THE TASK:
Please pick out every line in the items below that contains the string "Instruction", and copy each of those lines. Case counts.

SUPPLIED RECORDS:

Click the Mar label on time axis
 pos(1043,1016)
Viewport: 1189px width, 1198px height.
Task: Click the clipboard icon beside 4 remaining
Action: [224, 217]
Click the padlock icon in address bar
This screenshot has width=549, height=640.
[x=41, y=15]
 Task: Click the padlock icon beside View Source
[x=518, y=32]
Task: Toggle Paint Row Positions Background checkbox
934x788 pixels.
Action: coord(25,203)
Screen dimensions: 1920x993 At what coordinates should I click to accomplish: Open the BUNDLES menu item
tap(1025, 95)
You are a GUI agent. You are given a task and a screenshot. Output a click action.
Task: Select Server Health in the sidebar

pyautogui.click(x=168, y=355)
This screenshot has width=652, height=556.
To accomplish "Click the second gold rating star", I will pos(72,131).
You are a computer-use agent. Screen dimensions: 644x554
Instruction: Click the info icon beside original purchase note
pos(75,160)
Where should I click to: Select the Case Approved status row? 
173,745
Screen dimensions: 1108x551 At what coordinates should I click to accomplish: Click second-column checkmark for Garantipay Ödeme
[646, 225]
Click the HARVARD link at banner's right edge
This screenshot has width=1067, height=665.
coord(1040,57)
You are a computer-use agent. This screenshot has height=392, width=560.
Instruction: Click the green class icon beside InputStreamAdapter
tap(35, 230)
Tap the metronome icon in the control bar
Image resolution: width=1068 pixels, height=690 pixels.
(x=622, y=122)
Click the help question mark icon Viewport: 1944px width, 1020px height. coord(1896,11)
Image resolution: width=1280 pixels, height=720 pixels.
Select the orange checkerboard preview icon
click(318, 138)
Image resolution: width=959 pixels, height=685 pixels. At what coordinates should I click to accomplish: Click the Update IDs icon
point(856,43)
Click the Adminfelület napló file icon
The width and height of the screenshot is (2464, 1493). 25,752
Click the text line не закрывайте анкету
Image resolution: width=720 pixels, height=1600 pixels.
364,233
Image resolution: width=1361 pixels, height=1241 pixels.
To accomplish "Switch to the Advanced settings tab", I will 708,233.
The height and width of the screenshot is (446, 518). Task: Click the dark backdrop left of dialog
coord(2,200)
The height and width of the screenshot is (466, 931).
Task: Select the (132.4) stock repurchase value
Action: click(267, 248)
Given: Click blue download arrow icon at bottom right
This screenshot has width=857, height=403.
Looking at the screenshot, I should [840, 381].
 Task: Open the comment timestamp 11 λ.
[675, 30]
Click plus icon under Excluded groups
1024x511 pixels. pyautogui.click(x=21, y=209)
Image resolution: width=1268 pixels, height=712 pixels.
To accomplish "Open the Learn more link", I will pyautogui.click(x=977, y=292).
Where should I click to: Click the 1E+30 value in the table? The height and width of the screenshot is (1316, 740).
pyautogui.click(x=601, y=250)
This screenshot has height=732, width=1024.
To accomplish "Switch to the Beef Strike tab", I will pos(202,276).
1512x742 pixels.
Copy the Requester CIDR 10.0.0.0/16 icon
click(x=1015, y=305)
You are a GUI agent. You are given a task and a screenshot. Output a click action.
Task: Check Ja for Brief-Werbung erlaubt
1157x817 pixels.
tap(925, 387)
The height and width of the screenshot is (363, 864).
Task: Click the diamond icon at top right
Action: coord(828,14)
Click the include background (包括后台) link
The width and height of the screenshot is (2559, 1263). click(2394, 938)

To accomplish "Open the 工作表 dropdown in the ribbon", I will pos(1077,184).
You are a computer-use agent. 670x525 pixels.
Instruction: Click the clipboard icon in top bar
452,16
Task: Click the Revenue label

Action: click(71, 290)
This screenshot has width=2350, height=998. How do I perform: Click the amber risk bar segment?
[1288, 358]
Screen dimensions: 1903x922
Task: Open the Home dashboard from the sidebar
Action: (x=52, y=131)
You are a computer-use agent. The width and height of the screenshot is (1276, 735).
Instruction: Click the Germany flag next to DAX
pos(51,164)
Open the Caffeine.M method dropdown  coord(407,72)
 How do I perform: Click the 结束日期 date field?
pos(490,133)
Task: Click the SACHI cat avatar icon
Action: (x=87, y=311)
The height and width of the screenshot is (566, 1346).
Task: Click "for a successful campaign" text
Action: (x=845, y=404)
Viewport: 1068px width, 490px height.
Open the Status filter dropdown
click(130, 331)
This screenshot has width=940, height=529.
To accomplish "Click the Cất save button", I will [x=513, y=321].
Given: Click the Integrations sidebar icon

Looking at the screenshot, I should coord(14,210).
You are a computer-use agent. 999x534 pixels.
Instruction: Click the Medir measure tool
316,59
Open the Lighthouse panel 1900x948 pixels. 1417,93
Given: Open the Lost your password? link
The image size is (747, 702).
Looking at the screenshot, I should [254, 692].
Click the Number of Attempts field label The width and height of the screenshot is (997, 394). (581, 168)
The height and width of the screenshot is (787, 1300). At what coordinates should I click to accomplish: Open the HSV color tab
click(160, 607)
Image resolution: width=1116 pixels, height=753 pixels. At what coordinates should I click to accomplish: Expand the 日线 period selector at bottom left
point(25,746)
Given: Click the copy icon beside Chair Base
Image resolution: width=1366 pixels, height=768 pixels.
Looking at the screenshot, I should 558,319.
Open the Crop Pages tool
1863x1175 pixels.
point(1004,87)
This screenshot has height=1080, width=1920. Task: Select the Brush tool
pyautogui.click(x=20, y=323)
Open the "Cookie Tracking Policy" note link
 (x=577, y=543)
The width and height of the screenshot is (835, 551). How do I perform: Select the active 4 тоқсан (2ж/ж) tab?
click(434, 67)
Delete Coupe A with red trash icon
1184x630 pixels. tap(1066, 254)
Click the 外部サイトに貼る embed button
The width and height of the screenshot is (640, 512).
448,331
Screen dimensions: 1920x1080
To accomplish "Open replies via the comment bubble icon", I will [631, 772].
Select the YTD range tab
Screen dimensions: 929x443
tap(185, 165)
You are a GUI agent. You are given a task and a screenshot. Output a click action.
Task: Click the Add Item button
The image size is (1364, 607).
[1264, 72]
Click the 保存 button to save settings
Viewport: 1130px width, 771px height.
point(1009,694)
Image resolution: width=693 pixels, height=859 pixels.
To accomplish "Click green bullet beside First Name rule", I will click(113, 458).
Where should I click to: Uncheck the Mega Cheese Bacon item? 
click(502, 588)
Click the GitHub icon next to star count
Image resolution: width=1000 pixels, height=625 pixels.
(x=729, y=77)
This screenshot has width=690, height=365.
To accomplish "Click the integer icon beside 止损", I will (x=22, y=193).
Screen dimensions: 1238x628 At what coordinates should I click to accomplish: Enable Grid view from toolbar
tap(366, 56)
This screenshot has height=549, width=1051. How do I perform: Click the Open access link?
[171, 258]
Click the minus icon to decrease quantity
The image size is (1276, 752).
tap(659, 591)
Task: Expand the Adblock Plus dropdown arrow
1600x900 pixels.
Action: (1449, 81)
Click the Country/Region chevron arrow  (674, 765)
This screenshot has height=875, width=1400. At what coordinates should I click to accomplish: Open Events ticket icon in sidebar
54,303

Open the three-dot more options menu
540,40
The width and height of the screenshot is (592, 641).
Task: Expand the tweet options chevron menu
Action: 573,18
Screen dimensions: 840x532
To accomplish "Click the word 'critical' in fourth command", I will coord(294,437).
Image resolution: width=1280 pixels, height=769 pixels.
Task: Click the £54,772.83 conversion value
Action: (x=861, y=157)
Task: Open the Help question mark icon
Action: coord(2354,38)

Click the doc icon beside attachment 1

RESULT FOR THIS TASK:
Instruction: Click the info icon beside original purchase note
Instruction: Click the green class icon beside InputStreamAdapter
Instruction: Click the clipboard icon in top bar
Instruction: Click the Germany flag next to DAX
Instruction: Click the Medir measure tool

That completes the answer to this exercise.